Laplace believes that mathematical models can explain all phenomena in our universe. However, science has the habit of emphasizing its own success and covering up its failures. Thousands of textbooks explain the victory of world determinism, but few textbooks talk about the defects of science. A photo taken by the space shuttle Voyager launched by NASA completely solved this embarrassing situation. The most striking thing in the photo is the red dot, which is very stable in the storm of Jupiter's rotation. The diameter of this vortex is twice that of the earth. Human understanding of this red dot has not changed for at least 300 years. It is recorded in the Journal of Philosophy of the Royal Society: "... Dr. (Robert) Hook, who is original in spirit, has observed it for several months with a very accurate telescope with a diameter of 12 feet since he told a friend about his research plan. A few days after the observation, one night (1May 9, 664) around 9: 00, he announced that he had discovered the red dot on Jupiter's largest belt ... "This red dot is the concrete embodiment of stability and determinism. However, before Voyager made its important exploration journey in 1979, several eddies behind the red dot were never discovered by humans. This is a spiral that rotates violently, just like the wake vortex formed after a whale swims past. These eddies are irregular, irregular, transient and unpredictable, which are completely different from the eddies produced by red dots.

The movement and stability of red dots are the result of mathematical principles of fluid mechanics. This is a fatalistic equation, which ruthlessly exists in the examples of Newton and Laplace. However, why is the stable and definite structure of the red dot accompanied by a vortex-like long tail, and it changes dramatically? The same equation explains the order determinism of the red dot, can it explain the disorder of the vortex that accompanies it? How did this happen?

The first theory of this phenomenon and general turbulence is that this phenomenon has not happened. Like all mathematical models in the real world, the theorem of fluid mechanics includes the approximation of fluid structure. For example, this approximation is made up of infinitely separated substances, not separated atoms. When turbulence occurs, substances are widely separated and the approximation becomes invalid. Turbulence theorem is a different theorem.

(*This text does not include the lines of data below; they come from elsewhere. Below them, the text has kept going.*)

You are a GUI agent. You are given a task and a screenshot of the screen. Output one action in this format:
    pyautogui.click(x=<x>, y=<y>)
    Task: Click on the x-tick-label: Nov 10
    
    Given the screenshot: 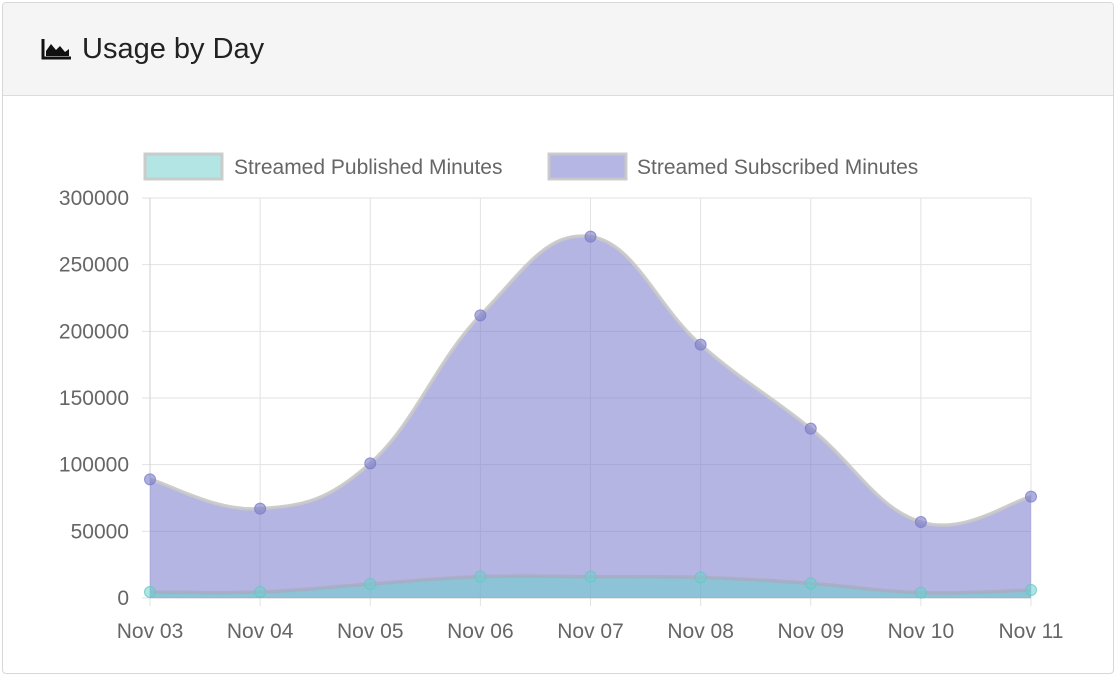 What is the action you would take?
    pyautogui.click(x=922, y=632)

It is easy to make this theory unchallenged. The process of fluid mechanics is complex and difficult to handle. When they can be solved by some mathematical formulas, they must be active in a wonderful way. Turbulence is obviously difficult to deal with, so it is difficult for you to solve the problem of this physical process at a high speed.

But now we have a new tool-computer. The computer has proved that the theorem of controlling the orderly flow of red dots can also control turbulence. This is consistent with the second theory of turbulence, which is the Russian physicist Lev? Credit of Dao Lang (1908 ~ 1968). His theory holds that obvious irregularities are a small part of the whole order, and these irregularities are so complicated that we can't fully understand them. This theory is basically correct, although it is wrong to show a complex program in a small process-a mixture of many unique periodic movements, like a whirlpool of various specifications. The current theory is a new mathematical structure, alias is chaos, and chaos is a science to study this phenomenon.